(Records from a dataset)
════════════════════

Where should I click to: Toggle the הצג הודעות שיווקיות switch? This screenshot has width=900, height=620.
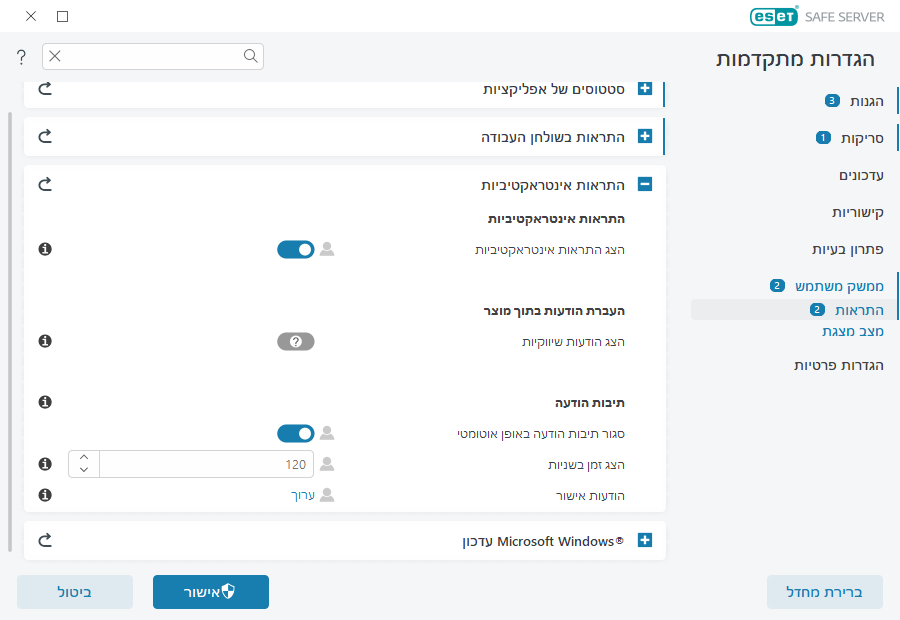click(295, 342)
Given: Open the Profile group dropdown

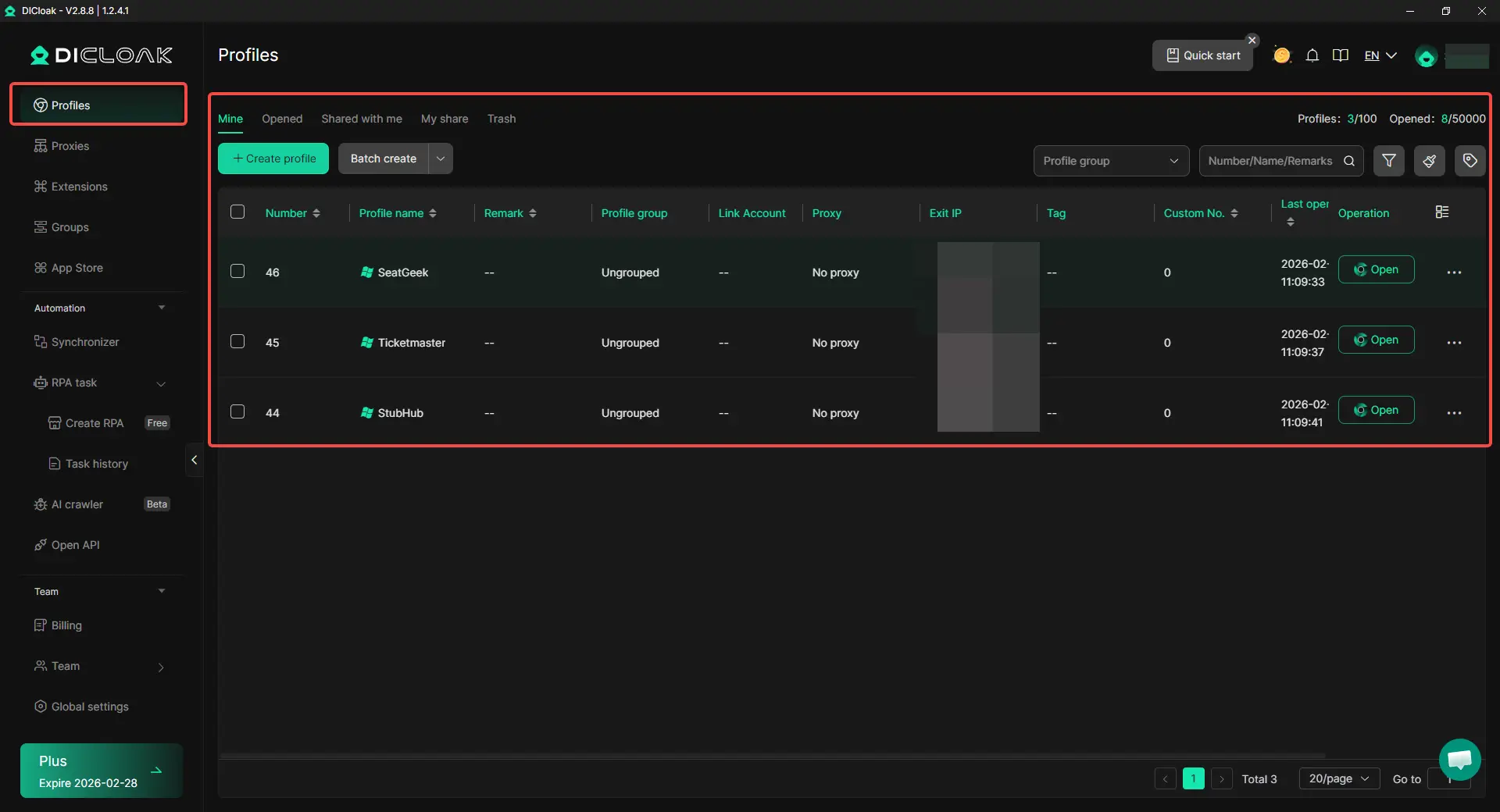Looking at the screenshot, I should (1110, 161).
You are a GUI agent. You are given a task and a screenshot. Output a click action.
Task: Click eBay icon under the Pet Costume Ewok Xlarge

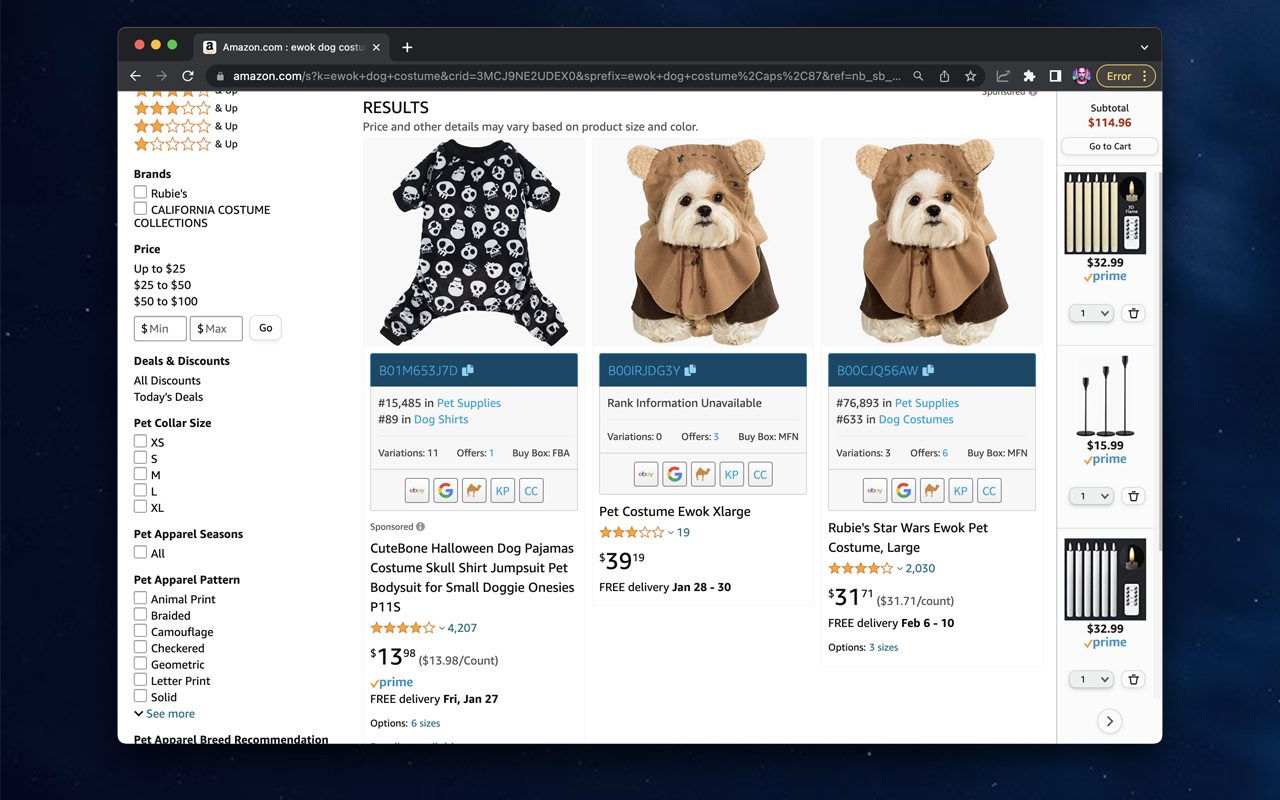(x=646, y=474)
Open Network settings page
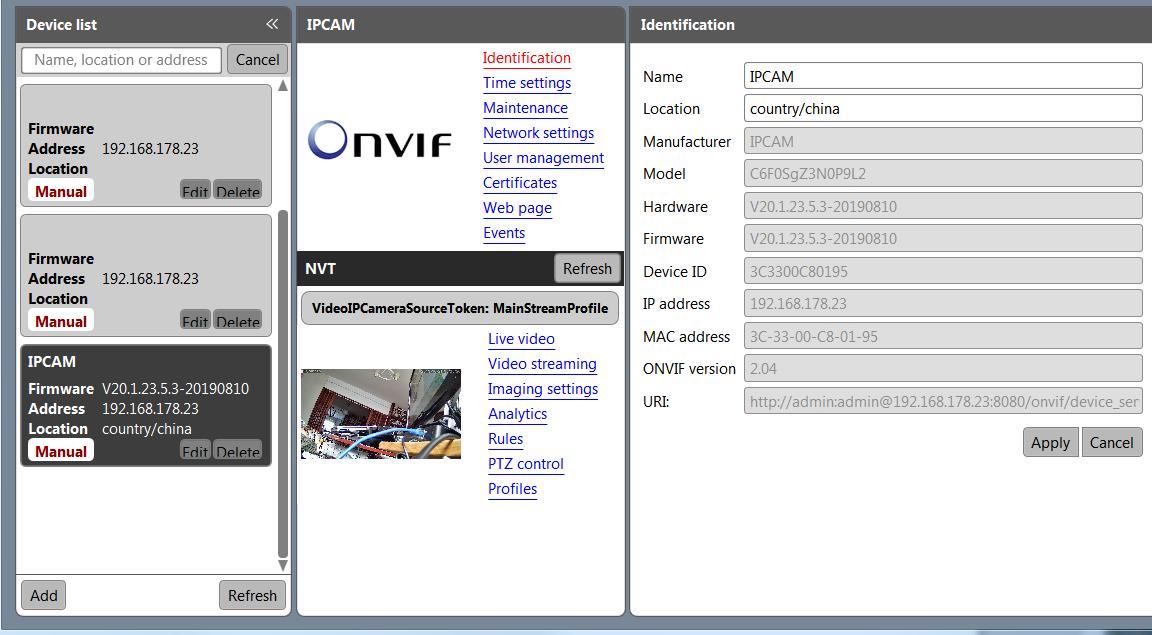 tap(538, 133)
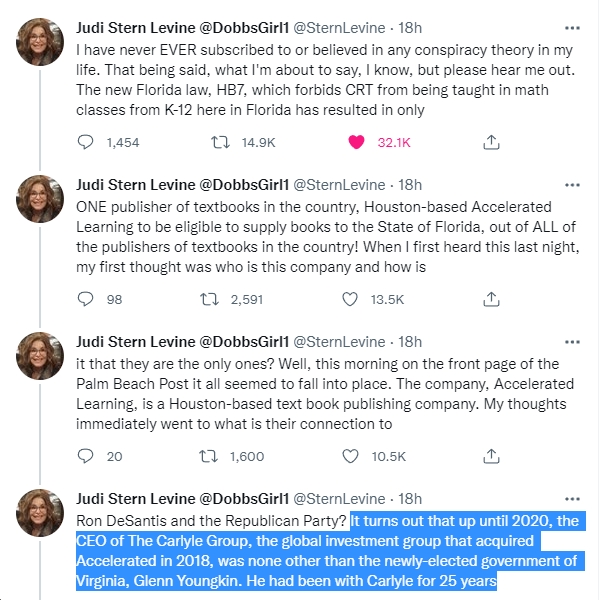Open more options on the first tweet
Image resolution: width=609 pixels, height=600 pixels.
[572, 28]
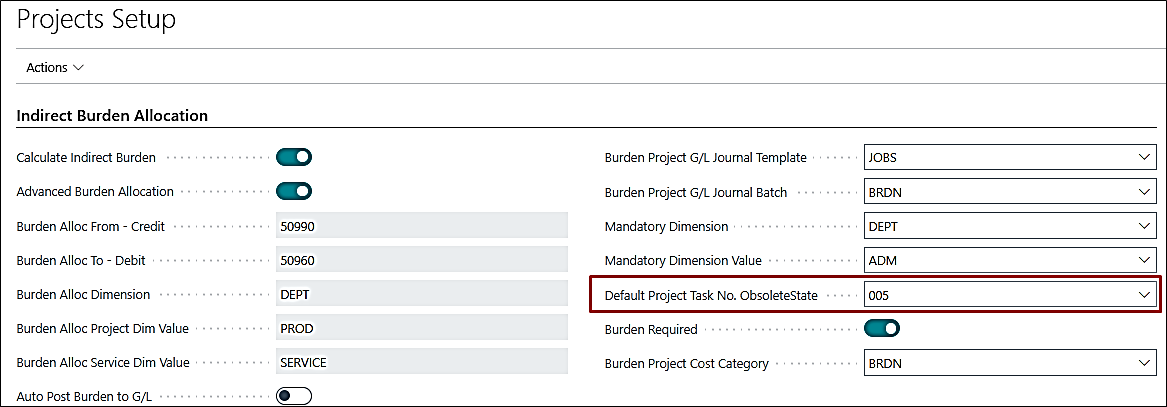Focus Burden Alloc Project Dim Value field
Viewport: 1167px width, 407px height.
(x=421, y=328)
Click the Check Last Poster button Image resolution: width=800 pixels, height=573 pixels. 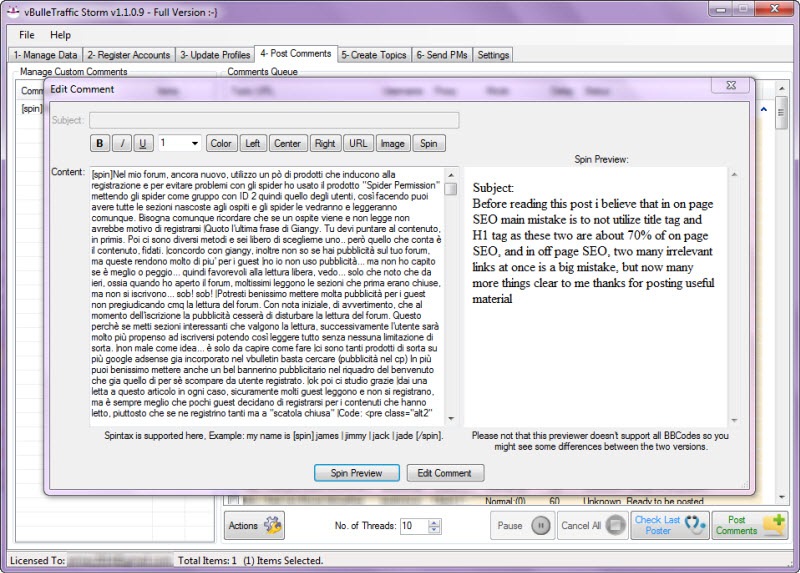point(669,525)
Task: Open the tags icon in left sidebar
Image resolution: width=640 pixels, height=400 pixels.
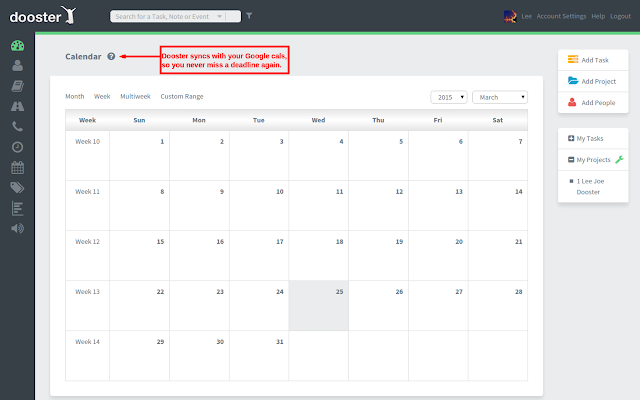Action: coord(17,187)

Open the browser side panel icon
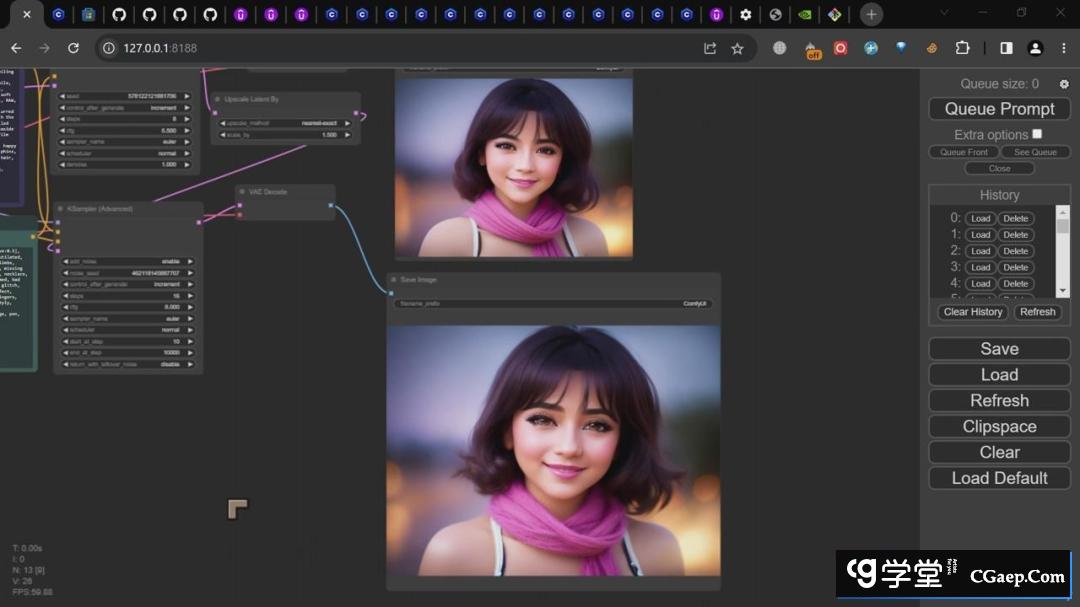point(1006,48)

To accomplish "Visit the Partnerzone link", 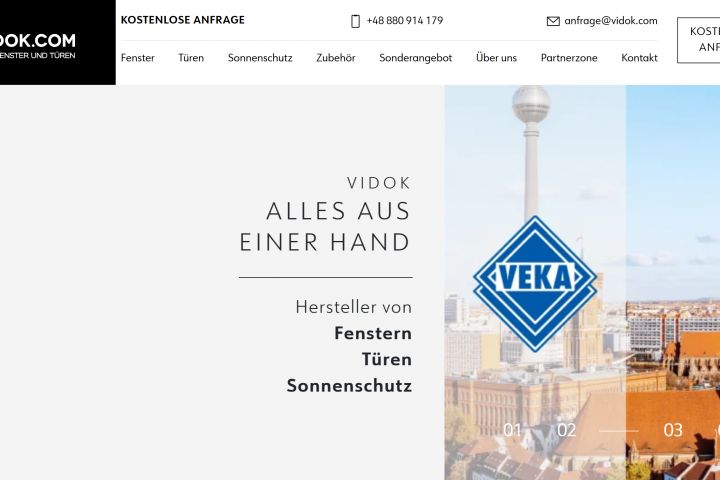I will (569, 58).
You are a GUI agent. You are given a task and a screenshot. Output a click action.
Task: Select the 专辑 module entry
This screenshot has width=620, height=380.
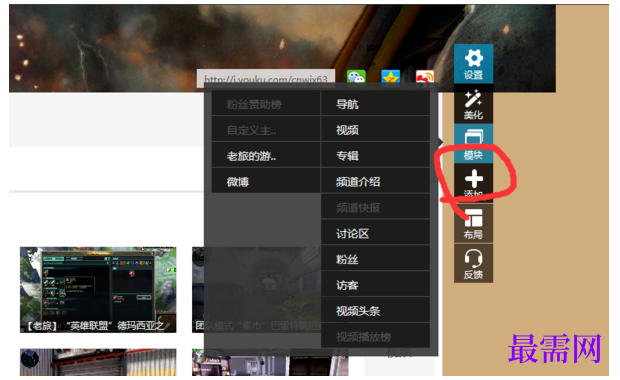pos(375,156)
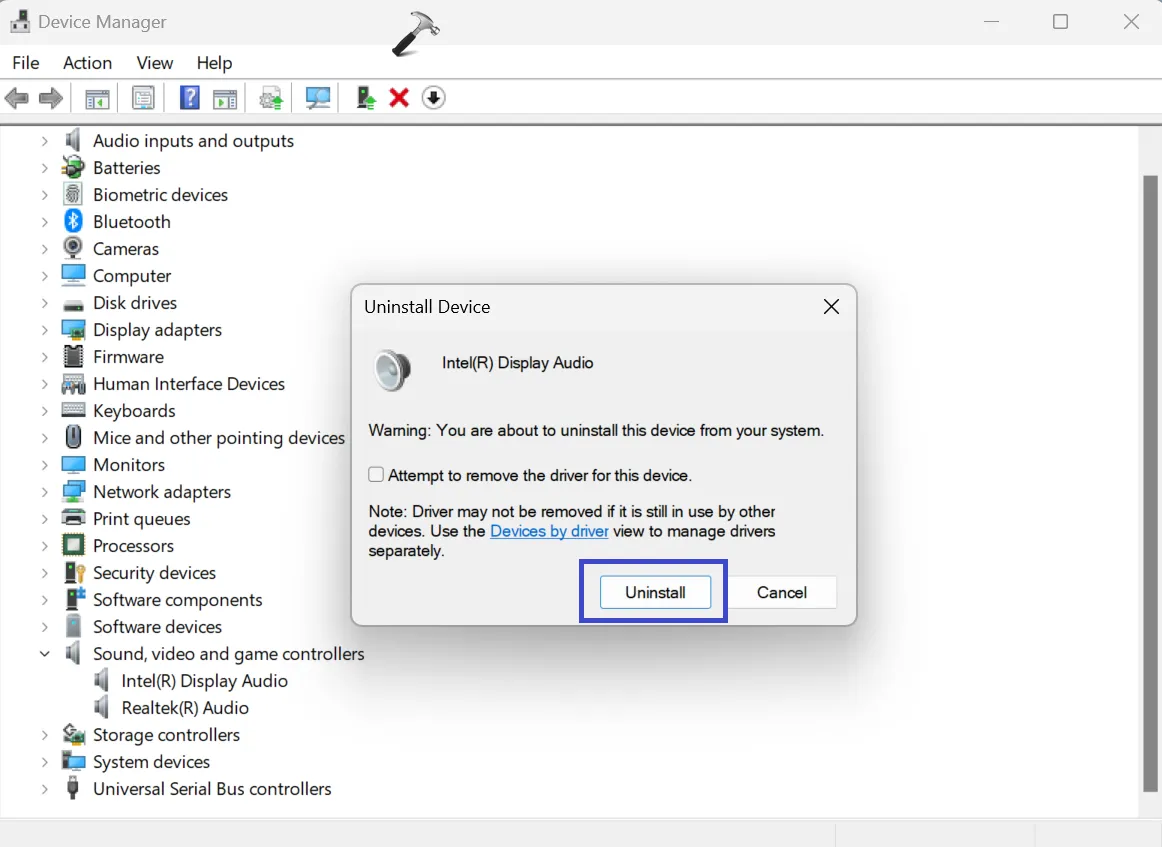Open the View menu

[154, 63]
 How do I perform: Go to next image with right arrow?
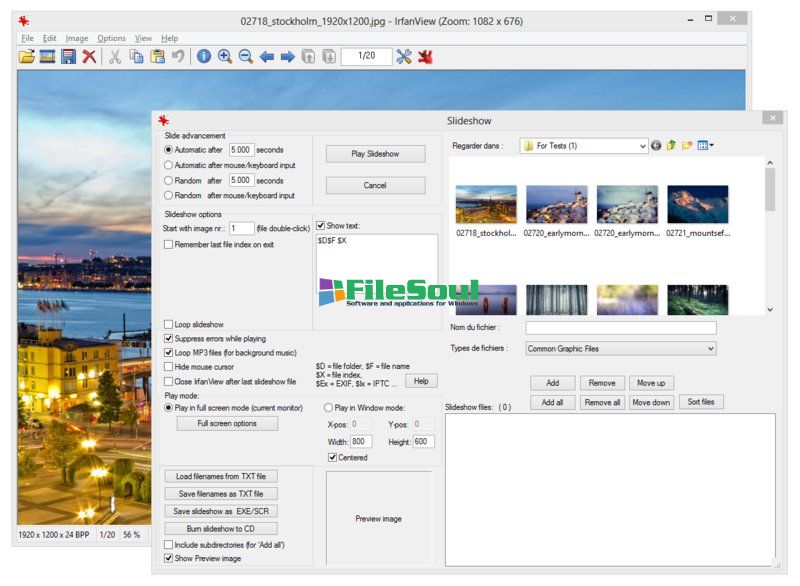287,57
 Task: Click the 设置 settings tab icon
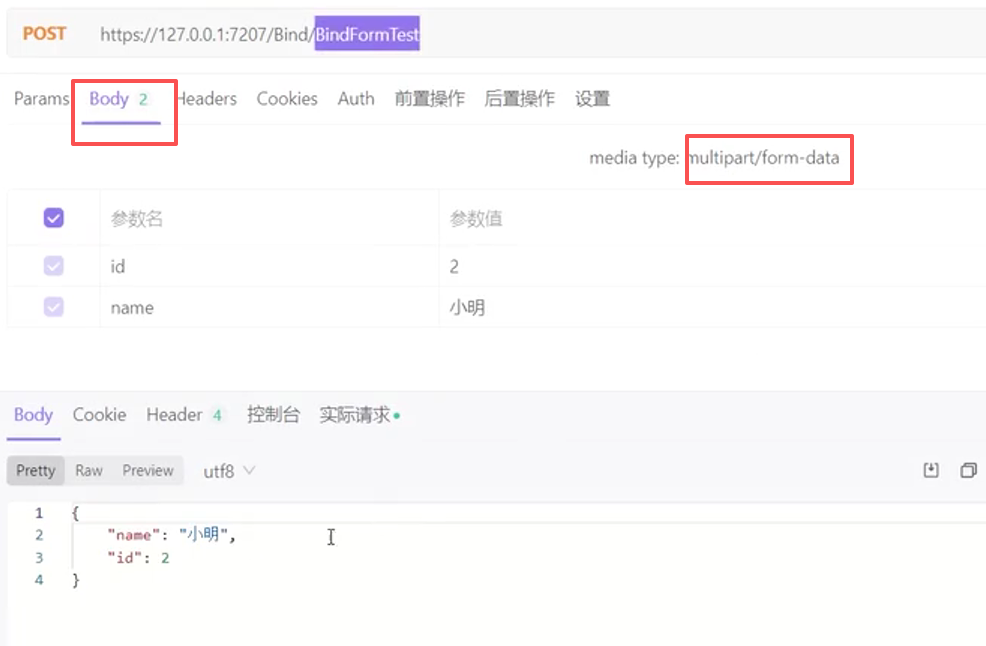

════════════════════

[INSTRUCTIONS TO FOLLOW] Your output should consist solely of the lines from the line containing "This screenshot has width=620, height=380." through the end of the data above, copied exactly, with images removed.

[RESULT]
This screenshot has width=620, height=380.
pos(375,156)
Open the View menu

[154, 63]
 How do I perform: Go to next image with right arrow?
287,57
 Task: Click the 设置 settings tab icon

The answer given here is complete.